::: Excerpted text :::
Thursday, September 3, 2020

Why Life Is Absurd

My classes are discussing the view, held by both atheistic and theistic existential philosophers alike, that human existence and the world in which that existence is lived out are both fundamentally absurd.

Both theists and atheists believe, albeit for different reasons (see below), that the world is fundamentally incompatible with many of our deepest yearnings as human beings. Tragically, we are like square pegs trying to fit into a round hole.

Here are ten examples of this incompatibility:
  1. We long to live, but we know we're going to die.
  2. We desire answers to life's deepest questions, but they often elude us or seem to be unattainable.
  3. We yearn for justice, but many evil men never pay for their deeds and many who suffer in life are never compensated.
  4. We want union with those we love, but we are always alienated, separated at the deepest levels of our being from what and whom we love.
  5. We hope to find meaning and purpose in our lives, but death seems to erase whatever projects and purposes we cultivate. Ultimately, there is no purpose. As Duke University philosopher Alex Rosenberg puts it, "What is the purpose of the universe? There is none. What is the meaning of life? Ditto."
  6. We need to ground morality and human rights in something beyond ourselves, but there is nothing which can support them.
  7. We strive for happiness, but the world is filled with tragedy, grief, suffering, and pain. Individual happiness can only be achieved by ignoring the existential condition of others who are suffering.
  8. We crave peace, but the world is filled with incessant conflict.
  9. We want to be treated with dignity, but the cosmos tells us that we are nothing more than “dust in the wind.” We have no freedom, no dignity, no enduring self.
::: Data rows :::
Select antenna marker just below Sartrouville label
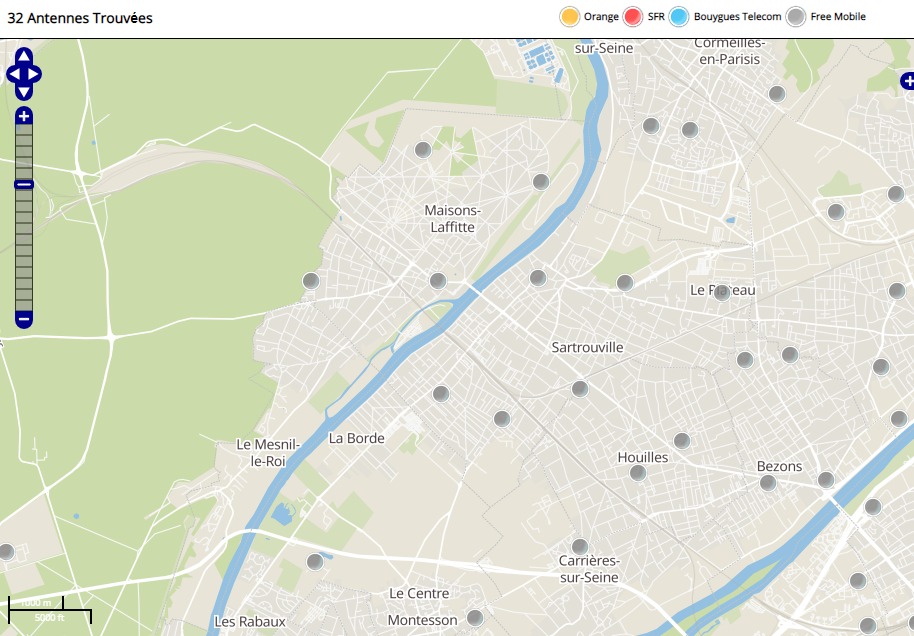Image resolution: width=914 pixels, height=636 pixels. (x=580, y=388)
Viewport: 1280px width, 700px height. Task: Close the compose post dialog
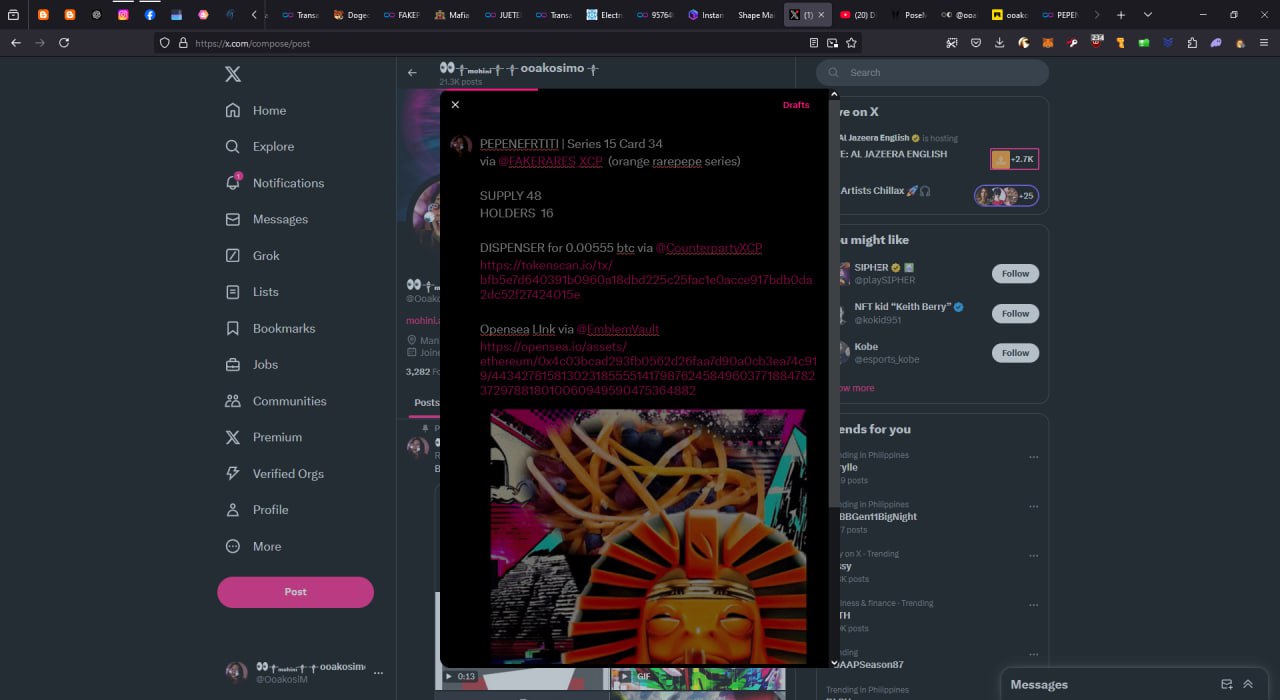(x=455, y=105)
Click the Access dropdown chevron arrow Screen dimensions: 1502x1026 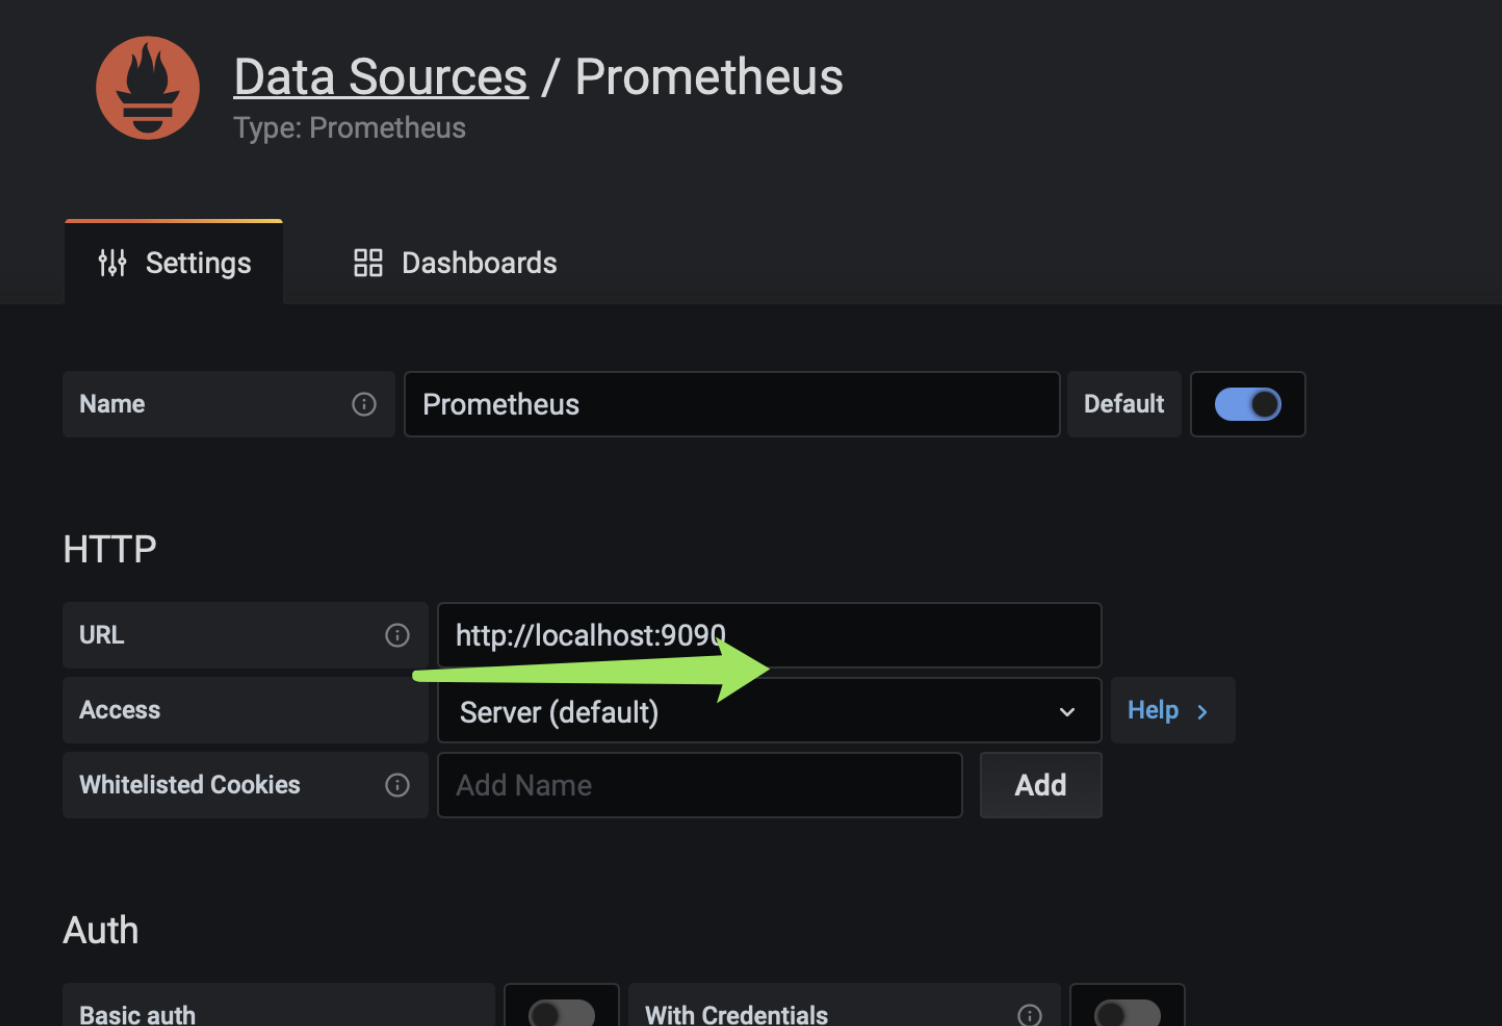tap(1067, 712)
:::
::: Data rows :::
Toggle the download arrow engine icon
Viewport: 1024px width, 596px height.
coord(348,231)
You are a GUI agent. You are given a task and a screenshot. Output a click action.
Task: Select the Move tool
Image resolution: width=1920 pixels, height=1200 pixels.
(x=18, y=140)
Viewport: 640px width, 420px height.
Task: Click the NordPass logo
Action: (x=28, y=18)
:::
### Objectives
1. Transcribe the post on why life is absurd between "Why Life Is" and "are never compensated.", inclusive.
2. Answer these about the post on why life is absurd:
(a) Which philosophers hold the view that human existence and the world are fundamentally absurd?
(b) What image does the post use for how we fit into the world?
(c) At which university is Alex Rosenberg a philosopher?
3. Resume the post on why life is absurd from the point where it stops.
The items have no role in this work.

### Exercise responses
1.
Why Life Is Absurd

My classes are discussing the view, held by both atheistic and theistic existential philosophers alike, that human existence and the world in which that existence is lived out are both fundamentally absurd.

Both theists and atheists believe, albeit for different reasons (see below), that the world is fundamentally incompatible with many of our deepest yearnings as human beings. Tragically, we are like square pegs trying to fit into a round hole.

Here are ten examples of this incompatibility:
  1. We long to live, but we know we're going to die.
  2. We desire answers to life's deepest questions, but they often elude us or seem to be unattainable.
  3. We yearn for justice, but many evil men never pay for their deeds and many who suffer in life are never compensated.

2.
(a) Both atheistic and theistic existential philosophers
(b) Square pegs trying to fit into a round hole
(c) Duke University

3.
  10. We have no reason to trust the ability of reason to lead us to truth. What we call reason evolved to enable us to survive, not to enable us to find the truth. Yale professor Steven Pinker writes that, "Our brains were shaped for fitness, not for truth. Sometimes truth is adaptive sometimes not." Or, as philosopher Patricia Churchland tells us, evolution selects for survival, and “Truth, whatever that is, definitely takes the hindmost.”
Theists might not agree with all ten of these, but they'd probably agree with some of them. For the theist the world is incompatible with our deepest yearnings because, she believes, it's not the world for which we were designed and intended.

For the atheist the world is absurd because there's no hope for any rescue from this awful existential predicament. The world is one way, we are another, and there's no God to make it right. Man is forlorn, to use Jean Paul Sartre's term for the haunting sense of aloneness which besets thoughtful people.

Both the theist and the atheist agree that the human story is a tragedy and that life is suffering. Most theists, however, particularly Christian theists, believe that the story will ultimately have a "happy" ending. Atheists believe there is no happy ending.

The atheist agrees with Shakespeare's Macbeth when he laments that, "Life is a passing shadow, a poor player who struts and frets his hour upon the stage and then is seen no more. It is a tale told by an idiot; full of sound and fury, signifying nothing."

Who's right?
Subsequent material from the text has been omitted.